The plots are sort of sinusoidal due to the pointing error surface, which represents the way the encoder error changes over the sky for an axis due to flexure and other causes.

No new pointing surface was computed or used from this data set; the purpose was only to check the repeatability of the encoders.

There is obviously a much greater degree of scatter of the RPR points compared to the APE points. The telescope returns to the same part of the sky within a few arcseconds for the APE, but the repeated position as indicated by the RPR differs by up to about a minute of arc at some sequence numbers.

Note that stars are drifting through the HA/DEC sky map as time goes by. Thus, the telescope doesn't return to the same star on successive runs, but to a star within an acquisition circle of about 3 1/2 degrees. Sometimes, there is no FK5 star in this circle so the point is skipped. The pointing shouldn't change by more than a few arceseconds over three degrees, so encoder error values in successive runs should correspond quite closely but not exactly.

These data are highly significant in that they tell us that the mechanical and optical assemblies of the telescope are not the source of the pointing problems, at least insofar as the declination APE indicates. Everything included from the optical axis of the primary/secondary out to the declination APE can't be creating significant pointing hysteresis.

The RPR is the position reference for the telescope drive. The large scatter in RPR data shows that the pointing problem is contained in the RPR or associated components or related software. We would actually be better off right now using the APEs as our primary position reference, except that the HA APE has an electronic defect whereby a periodic error in the readout occurs of about 15 or more arcseconds. This periodic error is quite visible by watching the RA console display, which rolls while the telescope is tracking on a supposedly constant RA position.

So why is the relative position register for declination so unreliable? Here are some ideas:

1. Software? The computer never updates the RPR. Scatter in the RPR readings at the same relative position in the sky can only be hardware-related. The software is supposed to correct for encoder slippage and inaccuracies in the incremental encoder ratio. These corrections are included in the overall pointing correction and software problems here will cause inaccurate slews, but not RPR scatter.
2. The surface on which the declination encoder roller rides may have oil in places, or gouges/nicks/scratches. Anything like this would shift the position reference every time the encoder roller passes over or through the contaminated region.
3. There may be defects in the yoke support of the declination axis and telescope tube outside of the declination servo loop. If the pointing error correlates highly with hour angle, this could well be the cause. (I was seeing signs of this in a previous pointing run; more on this below.)
4. The digital servo control electronics could be dropping pulses or injecting noise pulses. Or, the incremental encoder could be putting out a poorly shaped waveform, causing displacement pulses to be dropped or injected. Usually, when something like this happens, a huge change is noted and the problem is immediately apparent.

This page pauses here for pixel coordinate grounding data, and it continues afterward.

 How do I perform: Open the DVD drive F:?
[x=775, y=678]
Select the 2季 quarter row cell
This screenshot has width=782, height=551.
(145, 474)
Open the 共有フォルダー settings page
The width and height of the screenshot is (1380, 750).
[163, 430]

George is going to arrange for a simplified daytime verification of these results. Using primitive Super Tech program commands, the telescope will be slewed in a 30 degree square pattern about the zenith, repeating the pattern four times. No pointing corrections or other on-line software will be involved. George will record the declination APE position and APE-RPR difference at each point of the pattern.

Pointing tests done earlier (my e-mail to the staff of 5/19/98) showed a uniform change of declination hysteresis error with hour angle, something that seems most likely to be caused by software. (Hysteresis error should be random.) When I tried software changes that greatly reduced the error for that particular test, the changes when applied to other data sets made things a lot worse. I couldn't find a software scenario that worked for everything. I still think software may be involved, and this next test may again point to software, or absolve it.

While George is arranging for the test, I am going to repeat this analysis for the hour angle axis. Our experience is that declination pointing is a lot worse than hour angle. If the hour angle plots turn out similiar to the declination plots, perhaps the scatter in RPR data compared to APE data is an artifact of repeating the sky map pattern over and over, and may be the result of normal slippage and change in the incremental encoder ratio (displacement counts per arcsecond).